| DATA FOR REVIEW |
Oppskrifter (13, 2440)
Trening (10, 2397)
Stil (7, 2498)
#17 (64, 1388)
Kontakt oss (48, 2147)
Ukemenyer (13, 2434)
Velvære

| EXERCISE REQUIREMENTS |
Copy out each record from above, exactly.

| TASK OUTPUT |
Oppskrifter (13, 2440)
Trening (10, 2397)
Stil (7, 2498)
#17 (64, 1388)
Kontakt oss (48, 2147)
Ukemenyer (13, 2434)
Velvære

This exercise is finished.